Nada estou a afirmar, o que só faria se dispusesse de informação fidedigna. Mas o exercício do direito de reflectir sobre os factos conhecidos, não me está vedado. Aguardemos, porque o que fôr, saber-se-á. Que tudo é muito esquisito, lá isso é.
Pierre Vilbró – Novembro 2023
ÚLTIMA HORA: A FIFA confirmou esta terça-feira que o Campeonato do Mundo 2034 será organizado pela Arábia Saudita, única candidatura recebida.
Giovanni Infantino presidente da FIFA já confirmou a decisão:
O maior espetáculo do mundo será acolhido pelo Canadá, México e Estados Unidos em 2026 na América do Norte. As duas próximas edições do Campeonato do Mundo terão lugar em África (Marrocos) e na Europa (Portugal e Espanha), com três jogos de celebração na América do Sul (Argentina, Paraguai e Uruguai) em 2030 e na Ásia (Arábia Saudita) em 2034. Três edições, cinco continentes e dez países envolvidos nos jogos do torneio – isto está a tornar o futebol verdadeiramente global!»
4 Comentários
Nelson Barata
Infelizmente, até ao nível dos resultados desportivos, acontecem “desconfianças certas”…
Nem todos os países têm o mesmo peso no que respeita ao futebol, que já não pode ser considerado “desporto” mas, negócio.
Agora, os países mais abastados, são beneficiados no que respeita á organização de eventos de futebol, porque cada vez mais, se privilegia o lucro e, por isso, os “padrinhos” são escolhidos com mais minúcia e pelo que valem a nível económico.

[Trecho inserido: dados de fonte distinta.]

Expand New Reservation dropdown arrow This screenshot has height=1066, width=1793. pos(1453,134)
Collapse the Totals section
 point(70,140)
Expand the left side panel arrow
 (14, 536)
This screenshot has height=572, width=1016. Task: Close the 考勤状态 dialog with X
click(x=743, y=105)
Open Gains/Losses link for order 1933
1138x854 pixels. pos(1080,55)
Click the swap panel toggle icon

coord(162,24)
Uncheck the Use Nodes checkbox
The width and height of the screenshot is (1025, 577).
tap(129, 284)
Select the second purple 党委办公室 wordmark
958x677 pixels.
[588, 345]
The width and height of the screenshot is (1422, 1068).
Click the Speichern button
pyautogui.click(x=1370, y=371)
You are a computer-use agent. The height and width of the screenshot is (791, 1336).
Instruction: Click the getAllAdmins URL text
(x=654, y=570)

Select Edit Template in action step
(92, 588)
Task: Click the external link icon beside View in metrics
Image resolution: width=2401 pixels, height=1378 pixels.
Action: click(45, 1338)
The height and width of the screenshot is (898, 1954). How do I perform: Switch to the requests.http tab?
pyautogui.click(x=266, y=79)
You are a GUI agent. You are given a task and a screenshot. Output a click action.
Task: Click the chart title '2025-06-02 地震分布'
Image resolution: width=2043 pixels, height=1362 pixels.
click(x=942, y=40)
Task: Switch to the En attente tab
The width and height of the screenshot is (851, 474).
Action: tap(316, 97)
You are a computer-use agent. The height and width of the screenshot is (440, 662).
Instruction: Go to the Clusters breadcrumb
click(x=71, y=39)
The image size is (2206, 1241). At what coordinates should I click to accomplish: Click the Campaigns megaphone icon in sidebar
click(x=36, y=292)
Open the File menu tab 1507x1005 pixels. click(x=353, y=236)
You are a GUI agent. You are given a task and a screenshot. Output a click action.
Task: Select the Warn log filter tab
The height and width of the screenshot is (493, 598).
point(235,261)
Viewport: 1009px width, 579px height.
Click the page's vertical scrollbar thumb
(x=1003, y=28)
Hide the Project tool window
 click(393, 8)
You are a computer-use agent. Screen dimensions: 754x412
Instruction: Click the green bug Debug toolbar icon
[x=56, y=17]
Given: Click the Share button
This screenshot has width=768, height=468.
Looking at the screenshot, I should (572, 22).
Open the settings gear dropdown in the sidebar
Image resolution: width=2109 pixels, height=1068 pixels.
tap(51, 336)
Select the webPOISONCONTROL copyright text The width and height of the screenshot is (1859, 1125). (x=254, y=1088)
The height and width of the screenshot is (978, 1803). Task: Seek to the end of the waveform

Se se joga com + de 40º, não importa. Não são os dirigentes que jogam…
Neste momento, é o petrodólar que manda, independentemente, de os escolhidos poderem ser consideradas nações autocráticas, racistas, esclavagistas etc…é o espectáculo.
A vergonha, essa, fica para quem pratica essas escolhas e o que os motiva a praticá-las.
Artigo muito interessante ao nível da análise efectuada. Parabéns ao seu autor.
Fernando Teixeira Xavier Martins
Já no tempo de Coubertin se falava de corrupção. Cem anos depois já é mais refinada e infelizmente está a passar ao lado de todos nós. Parabéns ao aniversariante.
Abreu Vicente
A liberdade de expressão não devia dar direito a prisão, mas no mundo corrupto em que vivemos tudo é possível. Que pena!!!
Um duplo parabéns ao Pierre Vilbró.
Luis Batalau
AMANTE DO DESPORTO E EPECIALMENTE DO FUTEBOL. LAMENTO A GRANDE CORRUPÇÃO QUE VEM REINANDO NOS PODERES INSTALADOS, COMO É O CASO DA FIFA. E MAIS NÃO DIGO PARA NÃO SER PRESO!